There are six copies of L’Amico del Prigioniero are held in museums and libraries in Australia.  I spent a morning in the Mitchell Library, State Library of NSW and felt honoured to view this special relic pertaining to Italian prisoners of war and internees.

To understand the importance of this prayer book in Latin and Italian, a little background is necessary, “…the Second Vatican Ecumenical Council (also called Vatican II) to discuss how the Catholic Church would face the modern world. Until 1965, all Catholic Mass was said in Latin, and the Church realized that may alienate parishioners who spoke Latin only in church. So the Church had to translate the Catholic Mass into a variety of different languages. from http://www.dictionary.com/e/catholic/

(photos courtesy of Joanne Tapiolas)

6 thoughts on “L’Amico del Prigioniero

    1. JoanneinTownsville Post author

      Thank you for your interest in this history. Italia, many stories will soon be shared. First, I have tried to give the background to this history, so that people can understand the journey of the Italian prisoners of war.

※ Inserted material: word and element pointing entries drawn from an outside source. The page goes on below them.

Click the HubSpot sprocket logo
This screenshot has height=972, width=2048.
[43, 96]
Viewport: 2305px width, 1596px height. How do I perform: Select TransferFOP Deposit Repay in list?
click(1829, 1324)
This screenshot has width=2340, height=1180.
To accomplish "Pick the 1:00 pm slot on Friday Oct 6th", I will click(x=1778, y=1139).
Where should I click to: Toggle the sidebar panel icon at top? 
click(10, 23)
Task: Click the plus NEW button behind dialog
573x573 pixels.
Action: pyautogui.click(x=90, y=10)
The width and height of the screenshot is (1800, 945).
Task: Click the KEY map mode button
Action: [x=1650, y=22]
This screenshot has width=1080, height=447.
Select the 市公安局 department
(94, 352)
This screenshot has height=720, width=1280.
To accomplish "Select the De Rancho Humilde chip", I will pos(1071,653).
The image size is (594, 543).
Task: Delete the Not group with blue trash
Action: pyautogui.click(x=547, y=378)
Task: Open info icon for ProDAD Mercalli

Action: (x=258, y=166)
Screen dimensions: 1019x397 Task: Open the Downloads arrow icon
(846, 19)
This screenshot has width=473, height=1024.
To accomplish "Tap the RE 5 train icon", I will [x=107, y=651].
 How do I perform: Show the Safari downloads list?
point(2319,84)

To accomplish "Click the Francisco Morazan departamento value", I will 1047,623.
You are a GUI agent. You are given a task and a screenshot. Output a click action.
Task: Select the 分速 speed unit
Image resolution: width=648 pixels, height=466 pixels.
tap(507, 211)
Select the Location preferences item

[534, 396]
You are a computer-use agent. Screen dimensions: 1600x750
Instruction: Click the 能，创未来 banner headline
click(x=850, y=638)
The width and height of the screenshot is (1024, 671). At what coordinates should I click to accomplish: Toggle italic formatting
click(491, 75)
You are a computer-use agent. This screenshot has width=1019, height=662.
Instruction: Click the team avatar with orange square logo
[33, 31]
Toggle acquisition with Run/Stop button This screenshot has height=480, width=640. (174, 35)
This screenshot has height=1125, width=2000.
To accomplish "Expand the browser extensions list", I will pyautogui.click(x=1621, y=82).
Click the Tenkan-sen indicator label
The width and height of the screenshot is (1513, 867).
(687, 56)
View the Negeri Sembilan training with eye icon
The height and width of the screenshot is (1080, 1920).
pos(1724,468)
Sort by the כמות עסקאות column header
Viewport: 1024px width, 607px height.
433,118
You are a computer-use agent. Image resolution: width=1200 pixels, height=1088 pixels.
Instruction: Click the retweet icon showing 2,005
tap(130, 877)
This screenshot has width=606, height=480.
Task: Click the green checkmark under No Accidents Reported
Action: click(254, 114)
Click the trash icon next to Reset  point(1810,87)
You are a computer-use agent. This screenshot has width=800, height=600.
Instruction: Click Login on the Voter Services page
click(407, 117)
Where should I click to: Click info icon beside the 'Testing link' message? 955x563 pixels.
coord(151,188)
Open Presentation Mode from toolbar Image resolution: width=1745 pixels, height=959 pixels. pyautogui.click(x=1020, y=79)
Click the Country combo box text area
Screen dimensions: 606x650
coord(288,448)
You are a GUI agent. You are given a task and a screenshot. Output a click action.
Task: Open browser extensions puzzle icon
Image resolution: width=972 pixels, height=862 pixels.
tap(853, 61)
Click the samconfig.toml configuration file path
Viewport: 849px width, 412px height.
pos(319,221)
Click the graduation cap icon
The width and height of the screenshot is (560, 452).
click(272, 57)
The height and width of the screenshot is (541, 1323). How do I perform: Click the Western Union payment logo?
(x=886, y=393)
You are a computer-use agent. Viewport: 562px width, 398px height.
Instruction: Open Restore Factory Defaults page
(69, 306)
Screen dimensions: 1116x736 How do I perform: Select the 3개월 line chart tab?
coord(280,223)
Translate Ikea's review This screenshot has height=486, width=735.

  1. Pingback: Dedication to All | Footprints of Italian Prisoners of War in Australia

  2. Chris Cullinan

    When a slight lad I often saw POW at Mass in Newstead, a suburb of Launceston, Tasmania. Their uniform’s were dyed a Deep Red and when the service was over the formed up on the street next to the Church. My mother told me that they were Italian POW’s waiting to be marched back to their barracks.

    Have been unable to find any information as to where the barracks were located. Can anyone assist with with information as to the location of their barracks?


    1. Joanne in Townsville Post author

      Hi Chris, the situation was ‘fluid’ as you can see by the article (link included). In April 1944, there was a centre at Launceston T2 PWCC Launceston but by June 1944 it was at Scottsdale T2 Scottsdale.
      The Centre (rather than barracks) was an office space, business premise, hall which was leased by the Department of Army for the administration of the Italian prisoner of war workers. It was from this centre that the PWs were taken to farms, bought in for detention, medical and dental treatment and transfers. There are mentions that on a Sunday, after the farmers brought the Italians in to town for church, they would be taken back to the centre: for socialisation and games of cricket etc and the AMF staff arranged paperwork and canteen truck visits. For Launceston, I have not found a reference to where this ‘PWCC’ (prisoner of war control centre) was: for Scottsdale it was the Drill Hall. You might need to ask around and/or contact the local history group. You are looking for business premises, a hall, a boarding house, drill hall or a building that could be repurposed for the operations of a centre. Each PWCC did have temporary ‘detention cells’. Brighton was the only ‘barracks’ camp for Italian prisoners of war. But your mum’s memory might be because the centre was close to an Australian army site eg drill hall or showgrounds hall which were also used for many purposes during the war.